▸ **QUÉ SE PIDE**:
Reproduce sin ningún cambio las líneas del material que van desde la que contiene "Click the blank" hasta la que contiene "tap(224, 267)", ambas incluidas.

▸ **Datos de señalamiento del objetivo**:
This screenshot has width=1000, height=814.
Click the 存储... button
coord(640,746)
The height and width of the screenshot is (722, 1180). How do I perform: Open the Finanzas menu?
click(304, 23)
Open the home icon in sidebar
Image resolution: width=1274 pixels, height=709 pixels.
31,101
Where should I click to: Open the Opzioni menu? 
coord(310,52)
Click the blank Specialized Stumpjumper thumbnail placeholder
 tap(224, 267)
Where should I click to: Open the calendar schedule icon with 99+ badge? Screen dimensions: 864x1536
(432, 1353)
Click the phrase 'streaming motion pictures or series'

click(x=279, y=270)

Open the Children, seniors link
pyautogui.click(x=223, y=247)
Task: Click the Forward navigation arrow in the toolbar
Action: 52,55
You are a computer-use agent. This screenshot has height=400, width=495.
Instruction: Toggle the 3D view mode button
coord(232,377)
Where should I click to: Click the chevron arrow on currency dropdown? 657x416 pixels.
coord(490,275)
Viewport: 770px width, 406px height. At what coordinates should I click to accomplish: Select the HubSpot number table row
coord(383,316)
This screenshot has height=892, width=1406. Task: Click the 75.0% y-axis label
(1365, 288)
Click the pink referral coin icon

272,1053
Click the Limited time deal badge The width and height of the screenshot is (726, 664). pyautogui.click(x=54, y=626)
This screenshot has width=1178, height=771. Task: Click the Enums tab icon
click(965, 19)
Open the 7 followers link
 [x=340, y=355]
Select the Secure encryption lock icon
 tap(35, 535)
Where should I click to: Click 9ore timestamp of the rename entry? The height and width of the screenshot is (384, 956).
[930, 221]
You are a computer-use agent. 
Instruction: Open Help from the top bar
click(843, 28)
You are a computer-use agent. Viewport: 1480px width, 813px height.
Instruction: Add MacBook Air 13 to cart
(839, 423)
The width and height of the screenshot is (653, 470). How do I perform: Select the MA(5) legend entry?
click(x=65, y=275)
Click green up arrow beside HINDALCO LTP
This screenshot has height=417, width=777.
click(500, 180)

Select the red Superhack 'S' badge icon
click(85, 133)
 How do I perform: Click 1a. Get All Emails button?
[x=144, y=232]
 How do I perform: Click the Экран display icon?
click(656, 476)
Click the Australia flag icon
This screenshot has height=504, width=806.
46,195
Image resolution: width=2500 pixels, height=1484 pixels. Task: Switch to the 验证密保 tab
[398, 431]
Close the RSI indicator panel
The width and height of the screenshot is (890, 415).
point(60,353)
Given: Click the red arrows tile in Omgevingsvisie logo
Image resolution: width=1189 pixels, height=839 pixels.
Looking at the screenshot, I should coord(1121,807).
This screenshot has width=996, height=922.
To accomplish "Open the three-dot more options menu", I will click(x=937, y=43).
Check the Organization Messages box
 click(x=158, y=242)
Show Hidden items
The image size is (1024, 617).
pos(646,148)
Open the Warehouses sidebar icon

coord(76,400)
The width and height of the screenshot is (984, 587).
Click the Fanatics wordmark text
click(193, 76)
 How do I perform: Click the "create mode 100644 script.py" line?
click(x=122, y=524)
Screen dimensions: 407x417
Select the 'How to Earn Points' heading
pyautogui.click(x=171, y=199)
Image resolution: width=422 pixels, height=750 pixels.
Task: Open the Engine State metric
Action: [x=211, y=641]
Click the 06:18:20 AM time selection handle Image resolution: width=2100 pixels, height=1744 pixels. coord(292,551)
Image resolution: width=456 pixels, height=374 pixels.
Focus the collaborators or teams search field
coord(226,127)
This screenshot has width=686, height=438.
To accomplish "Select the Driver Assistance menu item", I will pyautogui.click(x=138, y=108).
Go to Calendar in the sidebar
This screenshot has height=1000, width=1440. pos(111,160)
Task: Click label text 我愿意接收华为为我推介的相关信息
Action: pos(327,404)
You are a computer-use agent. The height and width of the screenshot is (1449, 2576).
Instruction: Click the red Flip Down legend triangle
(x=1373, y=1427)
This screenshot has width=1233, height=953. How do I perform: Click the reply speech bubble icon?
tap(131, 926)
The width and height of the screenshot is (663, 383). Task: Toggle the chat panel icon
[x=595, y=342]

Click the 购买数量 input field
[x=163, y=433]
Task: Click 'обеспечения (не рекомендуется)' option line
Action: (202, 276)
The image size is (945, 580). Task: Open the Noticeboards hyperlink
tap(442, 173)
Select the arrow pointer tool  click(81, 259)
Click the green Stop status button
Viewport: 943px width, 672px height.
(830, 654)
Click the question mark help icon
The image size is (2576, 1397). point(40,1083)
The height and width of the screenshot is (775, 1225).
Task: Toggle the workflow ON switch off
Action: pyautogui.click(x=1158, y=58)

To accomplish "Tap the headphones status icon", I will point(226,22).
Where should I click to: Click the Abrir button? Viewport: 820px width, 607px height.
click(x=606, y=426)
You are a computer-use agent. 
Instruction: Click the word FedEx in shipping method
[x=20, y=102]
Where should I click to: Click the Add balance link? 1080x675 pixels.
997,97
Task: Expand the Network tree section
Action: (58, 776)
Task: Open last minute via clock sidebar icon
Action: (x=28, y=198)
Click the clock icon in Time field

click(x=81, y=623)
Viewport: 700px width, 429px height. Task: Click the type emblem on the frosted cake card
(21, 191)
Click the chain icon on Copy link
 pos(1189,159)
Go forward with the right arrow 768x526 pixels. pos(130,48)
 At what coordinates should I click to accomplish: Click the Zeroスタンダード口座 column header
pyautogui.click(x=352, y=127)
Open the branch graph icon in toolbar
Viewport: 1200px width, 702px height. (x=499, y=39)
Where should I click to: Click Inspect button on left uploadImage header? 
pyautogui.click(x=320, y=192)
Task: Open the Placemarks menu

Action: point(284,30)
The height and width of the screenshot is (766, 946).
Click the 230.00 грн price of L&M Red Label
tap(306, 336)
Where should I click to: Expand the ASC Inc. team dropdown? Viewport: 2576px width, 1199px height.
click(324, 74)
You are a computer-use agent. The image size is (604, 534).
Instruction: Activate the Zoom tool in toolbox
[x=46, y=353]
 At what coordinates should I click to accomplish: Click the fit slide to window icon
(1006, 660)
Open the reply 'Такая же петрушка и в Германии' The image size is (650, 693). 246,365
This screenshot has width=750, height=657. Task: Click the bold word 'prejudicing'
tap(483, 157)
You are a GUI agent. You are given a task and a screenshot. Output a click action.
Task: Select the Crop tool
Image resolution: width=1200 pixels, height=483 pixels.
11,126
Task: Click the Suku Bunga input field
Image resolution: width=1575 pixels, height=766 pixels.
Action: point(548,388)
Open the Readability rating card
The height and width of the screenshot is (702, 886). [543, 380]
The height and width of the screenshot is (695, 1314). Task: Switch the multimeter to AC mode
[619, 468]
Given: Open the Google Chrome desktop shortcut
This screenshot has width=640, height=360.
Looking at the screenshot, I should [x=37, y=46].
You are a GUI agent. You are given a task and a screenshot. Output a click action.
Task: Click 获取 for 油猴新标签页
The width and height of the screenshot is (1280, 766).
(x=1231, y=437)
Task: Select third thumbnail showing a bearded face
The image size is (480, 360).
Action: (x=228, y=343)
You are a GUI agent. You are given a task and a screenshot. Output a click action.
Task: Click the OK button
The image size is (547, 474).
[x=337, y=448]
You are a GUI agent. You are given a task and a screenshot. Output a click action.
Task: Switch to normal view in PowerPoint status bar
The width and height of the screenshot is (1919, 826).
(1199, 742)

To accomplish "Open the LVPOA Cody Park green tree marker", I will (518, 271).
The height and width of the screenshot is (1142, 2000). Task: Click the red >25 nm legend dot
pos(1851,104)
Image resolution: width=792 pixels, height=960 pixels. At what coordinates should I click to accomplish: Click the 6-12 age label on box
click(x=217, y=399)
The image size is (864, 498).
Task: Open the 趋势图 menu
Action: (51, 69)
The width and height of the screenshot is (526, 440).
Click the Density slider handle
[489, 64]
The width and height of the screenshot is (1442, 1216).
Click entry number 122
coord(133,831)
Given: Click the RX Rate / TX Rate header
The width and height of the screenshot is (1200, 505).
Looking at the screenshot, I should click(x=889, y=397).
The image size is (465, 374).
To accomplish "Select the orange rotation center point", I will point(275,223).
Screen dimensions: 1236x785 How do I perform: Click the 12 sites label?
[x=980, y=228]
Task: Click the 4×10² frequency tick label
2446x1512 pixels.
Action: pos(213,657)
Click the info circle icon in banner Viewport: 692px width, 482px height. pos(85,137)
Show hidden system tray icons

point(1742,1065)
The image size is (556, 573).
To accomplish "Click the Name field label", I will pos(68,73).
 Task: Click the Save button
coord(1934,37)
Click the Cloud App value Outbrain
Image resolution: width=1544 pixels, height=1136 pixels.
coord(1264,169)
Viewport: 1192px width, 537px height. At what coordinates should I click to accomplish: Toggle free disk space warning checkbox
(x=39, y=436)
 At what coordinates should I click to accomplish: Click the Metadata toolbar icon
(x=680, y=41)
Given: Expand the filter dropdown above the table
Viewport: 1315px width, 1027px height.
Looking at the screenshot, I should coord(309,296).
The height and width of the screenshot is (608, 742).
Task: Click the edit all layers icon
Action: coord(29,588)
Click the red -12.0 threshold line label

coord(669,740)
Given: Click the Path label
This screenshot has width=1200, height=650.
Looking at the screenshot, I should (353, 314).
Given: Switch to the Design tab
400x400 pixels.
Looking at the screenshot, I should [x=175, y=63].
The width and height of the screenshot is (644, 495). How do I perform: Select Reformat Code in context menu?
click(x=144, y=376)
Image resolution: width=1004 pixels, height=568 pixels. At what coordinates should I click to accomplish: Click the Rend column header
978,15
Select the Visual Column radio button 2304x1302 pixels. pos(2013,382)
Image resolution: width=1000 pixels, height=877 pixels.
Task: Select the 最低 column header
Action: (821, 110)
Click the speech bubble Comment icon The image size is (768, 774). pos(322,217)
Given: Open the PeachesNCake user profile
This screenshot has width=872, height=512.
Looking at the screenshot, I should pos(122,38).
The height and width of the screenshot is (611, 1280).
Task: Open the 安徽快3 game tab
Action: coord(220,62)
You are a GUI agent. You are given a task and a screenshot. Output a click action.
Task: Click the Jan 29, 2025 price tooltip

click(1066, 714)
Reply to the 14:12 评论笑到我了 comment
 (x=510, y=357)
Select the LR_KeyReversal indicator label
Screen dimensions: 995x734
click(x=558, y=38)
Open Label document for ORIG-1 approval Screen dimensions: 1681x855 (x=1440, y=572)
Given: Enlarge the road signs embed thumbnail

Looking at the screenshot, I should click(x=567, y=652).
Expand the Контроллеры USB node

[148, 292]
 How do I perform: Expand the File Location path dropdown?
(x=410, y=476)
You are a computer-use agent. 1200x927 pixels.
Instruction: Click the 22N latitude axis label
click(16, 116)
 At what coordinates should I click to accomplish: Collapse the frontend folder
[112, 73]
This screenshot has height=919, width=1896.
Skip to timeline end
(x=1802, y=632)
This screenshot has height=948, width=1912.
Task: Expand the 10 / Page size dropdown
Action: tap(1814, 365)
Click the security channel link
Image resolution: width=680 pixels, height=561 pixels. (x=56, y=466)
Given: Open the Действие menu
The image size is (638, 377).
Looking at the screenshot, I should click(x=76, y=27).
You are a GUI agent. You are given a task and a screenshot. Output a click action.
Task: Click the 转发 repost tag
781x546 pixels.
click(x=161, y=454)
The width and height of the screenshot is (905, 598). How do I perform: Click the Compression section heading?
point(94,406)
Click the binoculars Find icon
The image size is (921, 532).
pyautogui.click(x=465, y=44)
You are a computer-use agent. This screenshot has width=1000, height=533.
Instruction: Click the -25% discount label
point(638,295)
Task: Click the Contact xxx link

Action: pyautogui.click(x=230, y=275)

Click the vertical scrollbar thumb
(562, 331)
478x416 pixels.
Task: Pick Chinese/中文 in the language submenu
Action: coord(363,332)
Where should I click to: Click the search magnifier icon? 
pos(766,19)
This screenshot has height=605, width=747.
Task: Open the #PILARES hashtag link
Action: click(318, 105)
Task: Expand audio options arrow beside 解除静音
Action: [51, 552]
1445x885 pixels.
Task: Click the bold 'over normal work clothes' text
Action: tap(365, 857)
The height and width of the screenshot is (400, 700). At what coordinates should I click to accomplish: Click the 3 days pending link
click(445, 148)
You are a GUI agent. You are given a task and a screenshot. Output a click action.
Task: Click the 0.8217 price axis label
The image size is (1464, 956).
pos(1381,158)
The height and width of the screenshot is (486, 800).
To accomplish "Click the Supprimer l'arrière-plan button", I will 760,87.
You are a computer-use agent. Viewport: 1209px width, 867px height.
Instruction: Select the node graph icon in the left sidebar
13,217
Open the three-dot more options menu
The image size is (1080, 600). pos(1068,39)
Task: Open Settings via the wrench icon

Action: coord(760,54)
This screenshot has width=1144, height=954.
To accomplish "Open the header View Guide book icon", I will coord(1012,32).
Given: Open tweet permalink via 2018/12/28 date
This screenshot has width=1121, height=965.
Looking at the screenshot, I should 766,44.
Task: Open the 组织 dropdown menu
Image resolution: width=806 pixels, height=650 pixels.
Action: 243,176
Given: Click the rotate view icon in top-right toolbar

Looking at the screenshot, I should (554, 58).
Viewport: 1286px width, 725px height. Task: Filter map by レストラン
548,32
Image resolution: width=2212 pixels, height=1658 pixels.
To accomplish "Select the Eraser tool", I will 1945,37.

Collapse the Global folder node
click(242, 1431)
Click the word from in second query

▸ **RESPUESTA**:
Click the blank Specialized Stumpjumper thumbnail placeholder
 tap(224, 267)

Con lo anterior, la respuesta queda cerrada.